The last time I updated this journal, I hadn't heard back from university admissions. I have now heard back, and have been accepted to the Master's program without reservations, which is very happy news indeed! Less happy news is that my university profile hasn't been changed to reflect my new status, which has made it impossible for me to register for graduate classes starting in the fall. Urgh. I emailed several times this week, but so far have not received a response. I will have to telephone on Tuesday (Monday being Canada Day, and therefore everything will be closed) and see if I can get that fixed. It might be temporarily unfi-able, as I am finishing up an undergraduate class. My working theory is that I will have to wait until this class' grades are posted before my profile changes. Maybe. I'm still doing well in the class: mostly A+'s and one A-, so I should be able to pass without too much trouble. The class finishes in two weeks, if memory serves, and all that's left is one quiz, one group discussion, and one short paper (3 pages or so). Nothing too terrible.
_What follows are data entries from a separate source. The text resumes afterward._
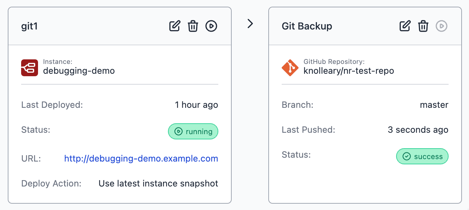This screenshot has width=469, height=210.
Task: Select the master branch label
Action: (x=434, y=104)
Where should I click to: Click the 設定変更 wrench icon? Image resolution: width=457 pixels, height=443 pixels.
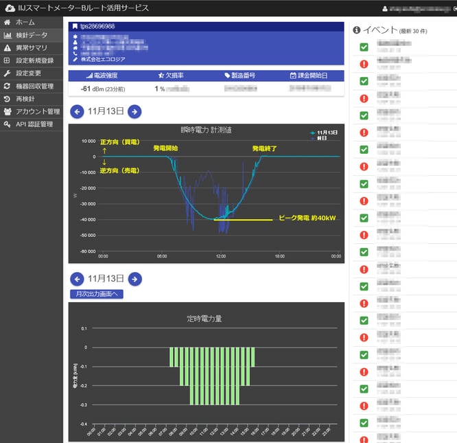[x=8, y=73]
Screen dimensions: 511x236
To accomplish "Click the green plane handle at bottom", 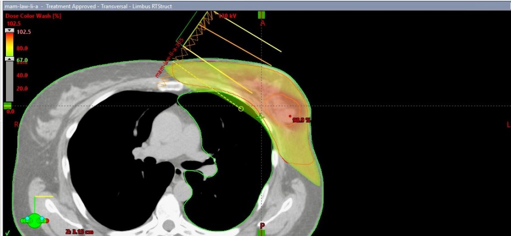I will tap(261, 232).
I am mildly concerned about my finances these days. It's been an expensive few months (vet bills, car repairs, random things), and I've ended up accruing a bit more debt than I had, after well over a year of paying it down, which is a little disheartening. I'm hoping to turn it around soonish, but it feels like every time I have a plan in place, something messes it up, and right now I am kind of worried about not being able to afford the more expensive graduate school tuition come the fall. That's probably not the case, but still, I am antsy about the whole thing.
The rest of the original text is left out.